Calgary, Canada, October 27, 2014 --(PR.com)-- According to the FT in a recent article there is increasing institutional interest in farmland but political risk is factoring strongly into market selection. So while some merging markets might appear competitive on price and productivity, poor land titles systems and high political risk make them off limits to conservative investors. For instance, according to the article "Ukraine, known as the breadbasket of Europe, looks attractive from an agricultural point of view because its rich black earth combined with less than state of the art farming techniques holds out the promise of significant yield improvements, but the recent political upheavals mean it is far from the watch list of most institutional investors."

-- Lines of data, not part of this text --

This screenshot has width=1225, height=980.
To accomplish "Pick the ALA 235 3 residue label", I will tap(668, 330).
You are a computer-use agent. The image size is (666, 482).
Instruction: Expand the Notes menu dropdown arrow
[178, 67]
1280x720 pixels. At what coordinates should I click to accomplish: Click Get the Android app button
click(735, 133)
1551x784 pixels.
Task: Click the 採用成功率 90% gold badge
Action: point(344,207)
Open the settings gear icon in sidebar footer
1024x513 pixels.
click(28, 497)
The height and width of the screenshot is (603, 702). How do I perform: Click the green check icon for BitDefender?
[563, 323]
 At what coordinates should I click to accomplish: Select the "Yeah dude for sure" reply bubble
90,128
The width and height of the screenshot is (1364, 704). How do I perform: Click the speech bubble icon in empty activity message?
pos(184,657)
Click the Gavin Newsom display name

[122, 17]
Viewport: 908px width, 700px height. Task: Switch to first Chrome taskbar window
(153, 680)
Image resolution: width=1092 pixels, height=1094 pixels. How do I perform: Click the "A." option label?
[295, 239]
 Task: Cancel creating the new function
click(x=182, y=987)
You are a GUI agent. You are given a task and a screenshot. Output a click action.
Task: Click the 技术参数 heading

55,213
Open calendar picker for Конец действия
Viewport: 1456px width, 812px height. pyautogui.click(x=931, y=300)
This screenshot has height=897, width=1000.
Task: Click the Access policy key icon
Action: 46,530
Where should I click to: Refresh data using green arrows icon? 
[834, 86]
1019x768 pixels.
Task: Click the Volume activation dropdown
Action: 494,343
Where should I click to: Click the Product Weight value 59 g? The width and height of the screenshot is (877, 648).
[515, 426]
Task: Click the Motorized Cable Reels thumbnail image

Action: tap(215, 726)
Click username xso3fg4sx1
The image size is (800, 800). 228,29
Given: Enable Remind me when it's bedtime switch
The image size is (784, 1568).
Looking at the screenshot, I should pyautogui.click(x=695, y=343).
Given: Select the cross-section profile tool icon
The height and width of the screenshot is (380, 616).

Stephen Johnston, founder of Agcapita, commented, "Political risk and fundamentally discounted productivity costs were key attributes in our selection of the western Canadian farmland markets as our investment focus. We have always believed that political risk will be a factor in farmland returns and clearly such risks are low in the Canadian market. Agcapita is currently on its fifth fund and has already achieved a highly successful exit from its first fund. Farmland continues to gain attention as a useful portfolio addition for pensions and family offices - investors with long-term horizons and who seek stable returns and unique portfolio diversifiers. CPP's investment represents one of the first forays by a large Canadian institutional investor into domestic farmland investments and bodes well for the future of the Canadian market. Agcapita believes that prices of Canada farmland, in particular Saskatchewan farmland, are discounted to world averages for a ton of productive capacity. Part of our investment premise is that this gap will close and with the attention that Canadian farmland is receiving from investors it can obviously happen quite quickly. It is this 'margin of safety' return driver that attracted us to Canada and Saskatchewan in the first place."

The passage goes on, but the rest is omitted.